## TASK DETAILS
Copy every line from the one containing "Click the Android download icon" down to the end of the items below, reproducing each line verbatim. Leave the pictures out of your answer.
--- START DATA FOR THIS EXERCISE ---
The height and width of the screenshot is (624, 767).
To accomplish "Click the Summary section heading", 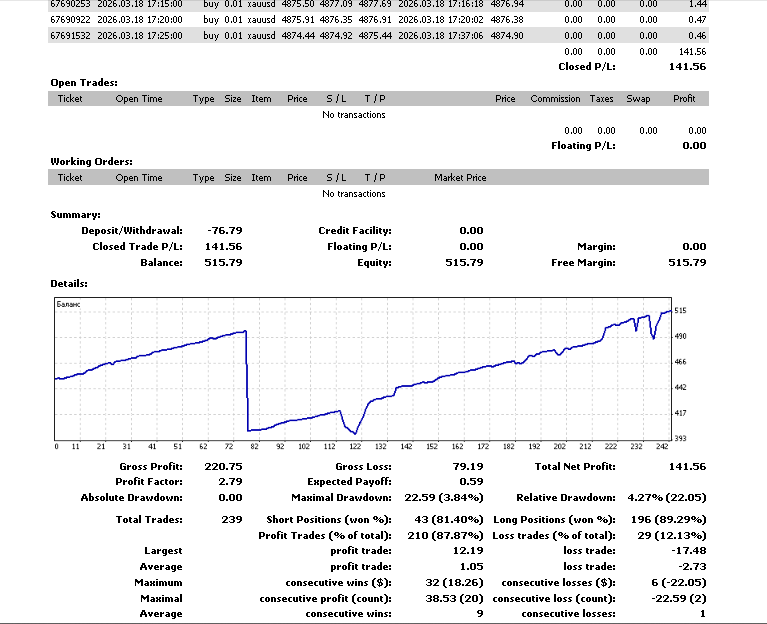I will (75, 215).
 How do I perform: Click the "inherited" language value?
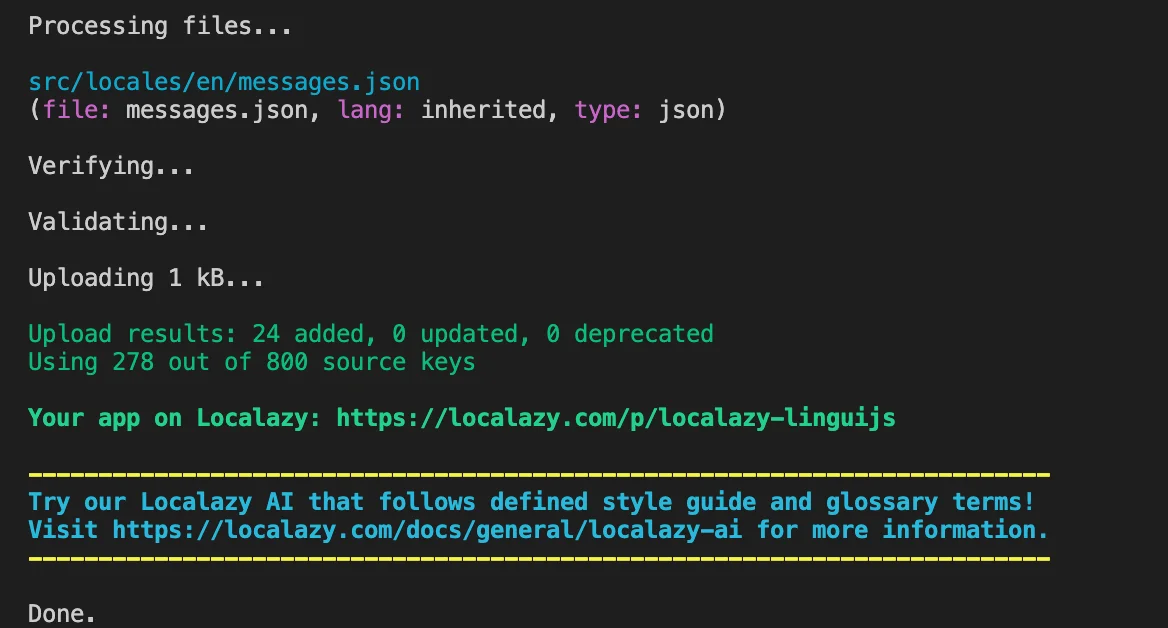[x=483, y=109]
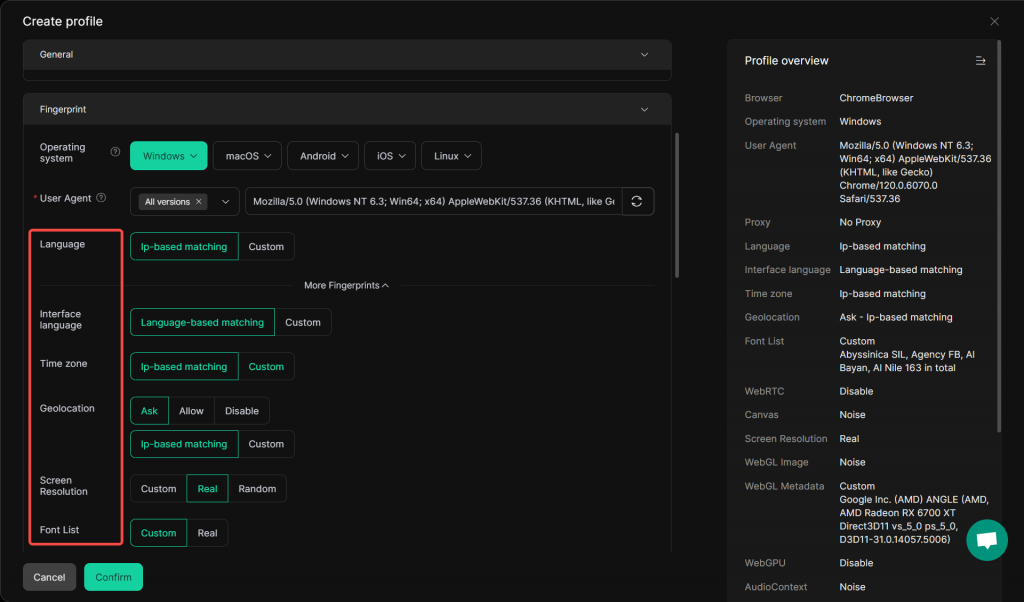This screenshot has width=1024, height=602.
Task: Click the Cancel button
Action: pyautogui.click(x=49, y=577)
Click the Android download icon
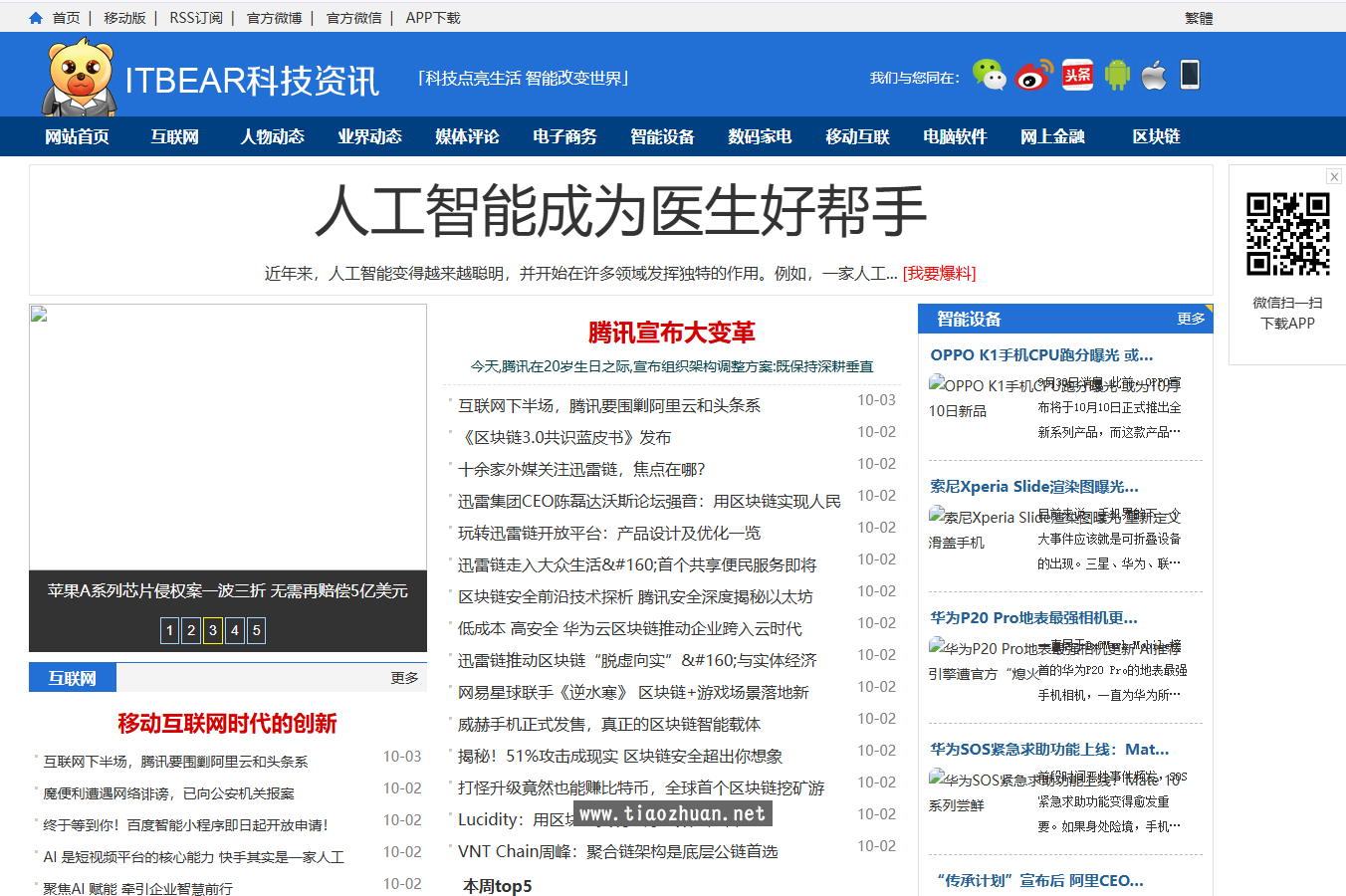 (x=1116, y=75)
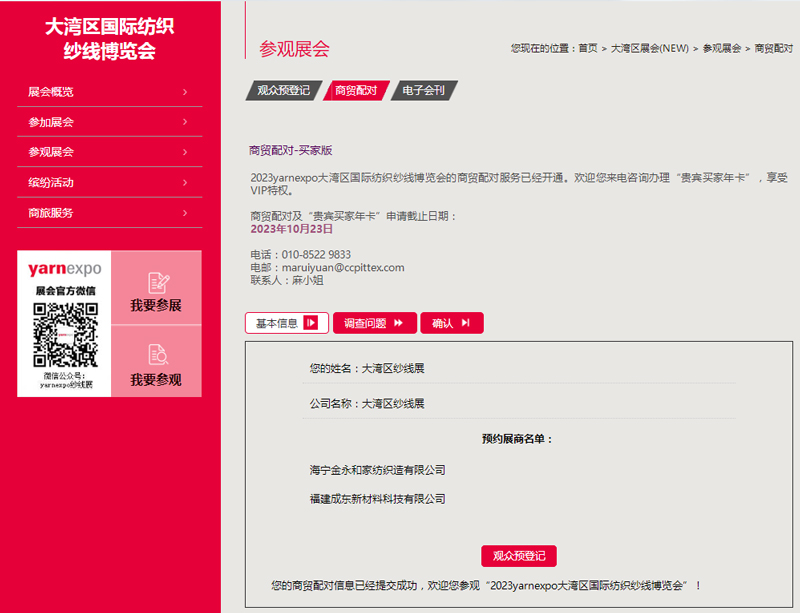Expand the 参加展会 sidebar menu
The image size is (800, 613).
110,122
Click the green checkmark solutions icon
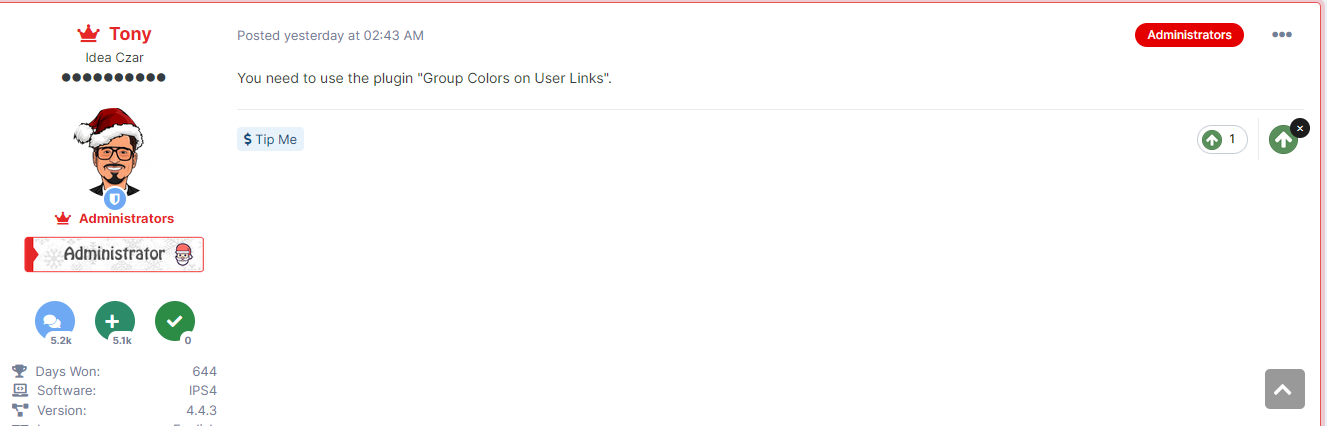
--- END DATA FOR THIS EXERCISE ---
## RESULT BELOW
Click the Android download icon
 (x=1116, y=75)
Expand the 参加展会 sidebar menu
The image size is (800, 613).
110,122
Click the green checkmark solutions icon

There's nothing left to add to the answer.